George Norlin wrote essays and gave speeches which were critical of the Scopes "monkey" trial. He rebuffed the blandishments of the Ku Klux Klan governor of Colorado, who offered him legislative support in return for firing Jewish and Catholic faculty. After a year in Germany as lecturer on American Civilization at Berlin University in 1933, Norlin spoke and wrote articles warning of the dangers of Nazism and anti-Semitism. Hitler, he told a journalist, was not someone with whom you could go fishing. Unfortunately, few listened to Norlin's warnings. Like Churchill, he had the dubious fate of living just long enough to see his warnings come true.
By 1939, he had raised the prominence of the University of Colorado to rank among the best "medium-sized" institutions of higher education in the nation.
Norlin's tenure as president coincided with Klauder's years at Boulder. The mutual vision and positive working relationship between the two men may account for the success of the architectural achievement. Although the main public entrance to Norlin Library moved to the east side in 1977, the west terrace opening onto the quadrangle remains the sentimental front of the building.

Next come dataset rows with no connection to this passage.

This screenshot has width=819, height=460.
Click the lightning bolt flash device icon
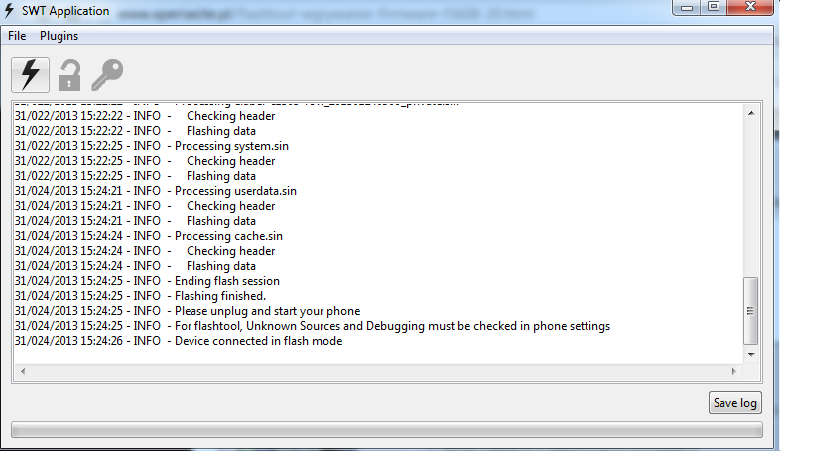pyautogui.click(x=30, y=74)
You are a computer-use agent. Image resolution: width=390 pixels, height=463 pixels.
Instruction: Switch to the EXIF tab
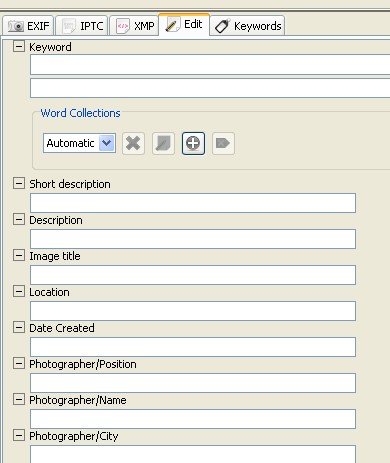tap(28, 26)
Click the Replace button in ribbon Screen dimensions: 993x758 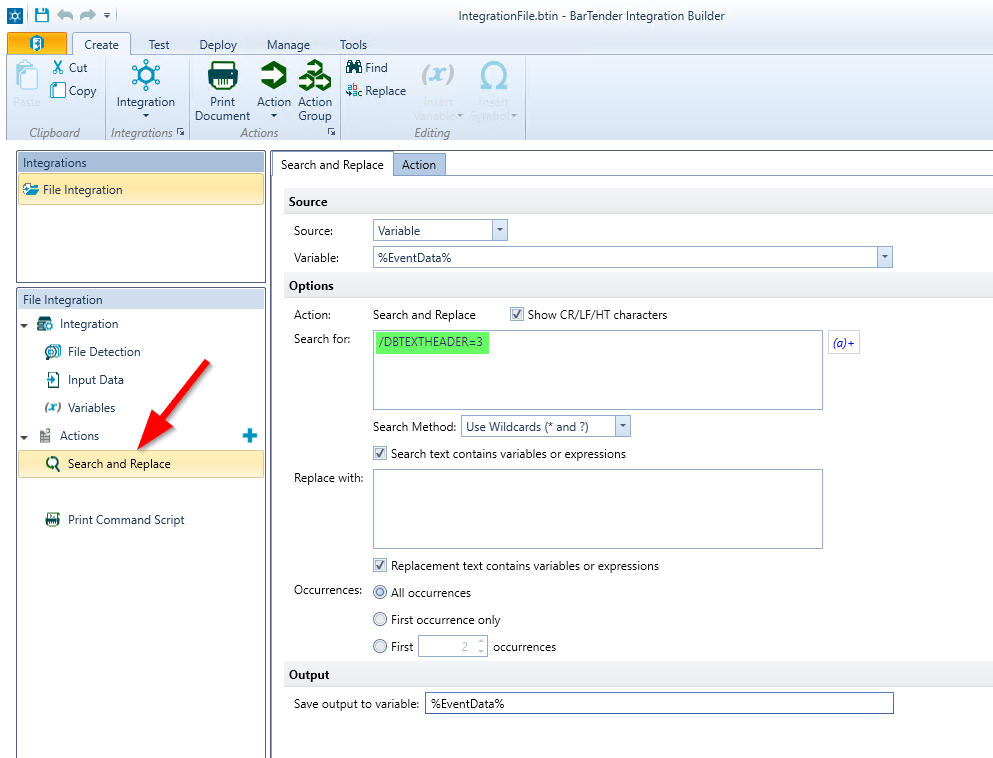[x=376, y=91]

Inscribed over the west entrance of the University Library is a quote suggested by Dr. George Norlin, former president of the University of Colorado. Mr. Klauder, the University architect, asked Dr. Norlin for suggestions and this is one of the two inscriptions over the library entrances.
The phrasing is original, Dr. Norlin said, but the thought was frequently expressed in writing of both Greek and Latin classical authors. Dr. Norlin's wording resembles very closely the thought expressed in Marcus Tullius Cicero's (106-43 BCE) Orator (46 BCE), chapter XXXIV [section 120], which is as follows: "Nescire autem quid ante quam natus sis acciderit, id est semper esse puerum." Translated it reads: "To be ignorant of what occurred before you were born is to remain always a child."
To understand fully Dr. Norlin's purpose in suggesting this inscription, read his address, Things that should go without saying, in his volume, Things in the Saddle: Selected Essays and Addresses, published by the Harvard University Press, 1940. His address concludes with the following paragraph:
Above the portal of our new library building there will be this inscription, Who knows only his own generation remains always a child. I hope that the purpose of the University, thus expressed, to enable the student to grow in the full stature of his being through companionship that ranges beyond his day and time, will stand unshaken as long as those words shall endure in stone.
M. Tvlli Ciceronis Orator ad M. Brvtvm (Full text from the Latin Library)
Nescire autem quid ante quam natus sis acciderit, id est semper esse puerum. Quid enim est aetas hominis, nisi ea memoria rerum veterum cum superiorum aetate contexitur?
To be ignorant of what occurred before you were born is to remain always a child. For what is the worth of human life, unless it be woven into the life of our ancestors by the records of history?
Perhaps Cicero inspired George Santayana to write:
Those who can’t remember the past are condemned to repeat it.
Inscribed directly over Norlin's west doors, this is a direct quotation from Dr. George Norlin.
It has been suggested that the two flanking figures are representative of Publius Valerius Publicola, a Roman Consul. Other evidence suggests two Venetians who were pioneering figures in printing and typography.
The figure on the left is holding a book which displays an intertwined dolphin-and-anchor, flanked by "ALDVS" -- the printer's device of Aldus Manutius (1449-1515).
The figure on the right holds a book bearing the symbol of a cross and orb -- the typographer's mark of Nicolas Jenson (1420-1480).